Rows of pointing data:
-- Begin --

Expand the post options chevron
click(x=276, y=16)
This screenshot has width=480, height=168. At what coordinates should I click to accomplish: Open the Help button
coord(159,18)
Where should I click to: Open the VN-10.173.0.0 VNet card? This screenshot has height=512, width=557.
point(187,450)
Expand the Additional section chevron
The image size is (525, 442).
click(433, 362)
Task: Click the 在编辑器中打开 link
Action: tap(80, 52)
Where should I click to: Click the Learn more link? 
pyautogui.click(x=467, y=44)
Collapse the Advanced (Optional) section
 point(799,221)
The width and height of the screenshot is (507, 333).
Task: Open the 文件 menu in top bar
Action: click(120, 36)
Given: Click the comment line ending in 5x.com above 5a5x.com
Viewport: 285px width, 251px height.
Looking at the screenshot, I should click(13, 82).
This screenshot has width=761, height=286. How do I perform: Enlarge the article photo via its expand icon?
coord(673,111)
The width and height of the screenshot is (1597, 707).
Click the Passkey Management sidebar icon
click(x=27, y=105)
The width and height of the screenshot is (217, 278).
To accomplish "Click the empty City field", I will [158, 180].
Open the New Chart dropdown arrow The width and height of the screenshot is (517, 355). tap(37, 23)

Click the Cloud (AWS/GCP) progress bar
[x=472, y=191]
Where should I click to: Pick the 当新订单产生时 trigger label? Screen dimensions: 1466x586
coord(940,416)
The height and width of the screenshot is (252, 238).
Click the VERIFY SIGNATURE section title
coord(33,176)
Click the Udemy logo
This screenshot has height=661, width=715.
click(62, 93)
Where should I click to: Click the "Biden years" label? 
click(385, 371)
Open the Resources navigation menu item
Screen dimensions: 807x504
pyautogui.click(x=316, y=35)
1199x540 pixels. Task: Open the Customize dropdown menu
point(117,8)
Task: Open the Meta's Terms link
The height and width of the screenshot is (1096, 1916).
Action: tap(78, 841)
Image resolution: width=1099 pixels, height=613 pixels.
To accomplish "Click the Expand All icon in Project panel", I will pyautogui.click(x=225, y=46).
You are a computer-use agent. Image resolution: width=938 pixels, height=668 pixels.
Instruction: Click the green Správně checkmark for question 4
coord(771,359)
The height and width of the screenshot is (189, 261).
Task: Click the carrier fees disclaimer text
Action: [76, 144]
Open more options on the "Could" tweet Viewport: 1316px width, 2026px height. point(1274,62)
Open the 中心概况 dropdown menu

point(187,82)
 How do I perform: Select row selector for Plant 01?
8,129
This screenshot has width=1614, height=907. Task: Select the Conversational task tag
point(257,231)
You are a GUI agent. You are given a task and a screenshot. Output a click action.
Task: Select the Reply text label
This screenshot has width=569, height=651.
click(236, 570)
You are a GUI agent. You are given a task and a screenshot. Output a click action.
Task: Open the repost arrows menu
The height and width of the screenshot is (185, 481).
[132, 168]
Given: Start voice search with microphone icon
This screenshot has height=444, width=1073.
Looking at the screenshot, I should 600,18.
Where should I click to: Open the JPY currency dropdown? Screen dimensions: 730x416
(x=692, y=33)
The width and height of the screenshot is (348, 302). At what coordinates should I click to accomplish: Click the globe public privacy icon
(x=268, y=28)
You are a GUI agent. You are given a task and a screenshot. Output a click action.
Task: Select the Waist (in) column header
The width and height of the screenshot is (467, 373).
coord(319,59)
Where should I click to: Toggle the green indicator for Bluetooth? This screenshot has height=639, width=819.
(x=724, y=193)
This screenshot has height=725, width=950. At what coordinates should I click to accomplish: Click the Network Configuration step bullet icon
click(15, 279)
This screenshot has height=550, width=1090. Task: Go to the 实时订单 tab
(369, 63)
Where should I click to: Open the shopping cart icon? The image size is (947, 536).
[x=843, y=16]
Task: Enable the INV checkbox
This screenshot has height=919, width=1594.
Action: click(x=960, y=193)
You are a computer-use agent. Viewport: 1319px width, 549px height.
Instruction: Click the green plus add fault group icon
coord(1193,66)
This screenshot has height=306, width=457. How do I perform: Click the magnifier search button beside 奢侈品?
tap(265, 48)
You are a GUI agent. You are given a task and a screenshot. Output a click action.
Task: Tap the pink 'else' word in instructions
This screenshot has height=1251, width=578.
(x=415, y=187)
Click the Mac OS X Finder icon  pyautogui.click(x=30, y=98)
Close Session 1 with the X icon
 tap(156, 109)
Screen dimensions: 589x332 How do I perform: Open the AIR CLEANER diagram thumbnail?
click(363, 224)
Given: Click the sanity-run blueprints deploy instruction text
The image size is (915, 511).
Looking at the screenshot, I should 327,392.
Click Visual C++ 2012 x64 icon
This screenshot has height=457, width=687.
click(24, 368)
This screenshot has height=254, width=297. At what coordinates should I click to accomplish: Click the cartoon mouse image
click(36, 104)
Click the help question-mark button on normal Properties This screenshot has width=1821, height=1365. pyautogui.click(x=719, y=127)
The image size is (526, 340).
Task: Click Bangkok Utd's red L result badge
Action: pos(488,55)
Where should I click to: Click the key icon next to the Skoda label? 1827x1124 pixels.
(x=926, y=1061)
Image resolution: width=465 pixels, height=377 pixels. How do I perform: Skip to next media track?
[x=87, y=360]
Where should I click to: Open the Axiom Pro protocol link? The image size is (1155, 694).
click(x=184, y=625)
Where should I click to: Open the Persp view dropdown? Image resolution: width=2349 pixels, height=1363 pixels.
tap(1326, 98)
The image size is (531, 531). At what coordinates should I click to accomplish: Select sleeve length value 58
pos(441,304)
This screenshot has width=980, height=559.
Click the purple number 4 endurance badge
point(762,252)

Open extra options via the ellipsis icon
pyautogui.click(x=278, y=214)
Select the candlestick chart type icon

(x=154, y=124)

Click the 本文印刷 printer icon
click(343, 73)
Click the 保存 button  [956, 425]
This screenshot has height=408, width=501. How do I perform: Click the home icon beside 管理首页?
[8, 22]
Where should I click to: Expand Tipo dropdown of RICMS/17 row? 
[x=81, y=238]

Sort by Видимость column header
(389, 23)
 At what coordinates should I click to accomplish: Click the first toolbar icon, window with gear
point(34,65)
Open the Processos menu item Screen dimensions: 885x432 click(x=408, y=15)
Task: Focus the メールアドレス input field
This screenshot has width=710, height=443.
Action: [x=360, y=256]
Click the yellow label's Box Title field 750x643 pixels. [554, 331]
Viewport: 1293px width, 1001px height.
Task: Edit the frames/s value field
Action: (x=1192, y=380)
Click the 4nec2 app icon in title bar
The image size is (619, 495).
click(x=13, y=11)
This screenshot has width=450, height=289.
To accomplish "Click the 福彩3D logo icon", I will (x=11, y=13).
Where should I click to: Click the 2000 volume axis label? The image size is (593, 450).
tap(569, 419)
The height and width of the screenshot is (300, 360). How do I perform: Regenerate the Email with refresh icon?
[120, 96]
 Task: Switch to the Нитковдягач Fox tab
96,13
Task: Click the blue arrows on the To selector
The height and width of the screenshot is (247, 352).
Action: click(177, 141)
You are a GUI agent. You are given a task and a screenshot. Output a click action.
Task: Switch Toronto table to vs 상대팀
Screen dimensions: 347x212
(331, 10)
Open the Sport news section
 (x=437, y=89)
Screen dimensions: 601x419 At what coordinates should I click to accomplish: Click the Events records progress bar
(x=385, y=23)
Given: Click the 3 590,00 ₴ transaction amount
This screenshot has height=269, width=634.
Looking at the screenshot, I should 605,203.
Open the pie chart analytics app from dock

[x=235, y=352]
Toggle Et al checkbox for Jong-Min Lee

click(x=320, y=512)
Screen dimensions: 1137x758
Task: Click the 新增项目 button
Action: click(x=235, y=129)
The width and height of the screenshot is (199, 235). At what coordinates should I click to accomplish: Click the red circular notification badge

-- End --

*Exercise aim*: Show each line of the entries above that contains the string "dropdown", copied in full. Case counts.

*Exercise solution*:
Open the New Chart dropdown arrow The width and height of the screenshot is (517, 355). tap(37, 23)
1199x540 pixels. Task: Open the Customize dropdown menu
Open the 中心概况 dropdown menu
Where should I click to: Open the JPY currency dropdown? Screen dimensions: 730x416
Where should I click to: Open the Persp view dropdown? Image resolution: width=2349 pixels, height=1363 pixels.
Where should I click to: Expand Tipo dropdown of RICMS/17 row? 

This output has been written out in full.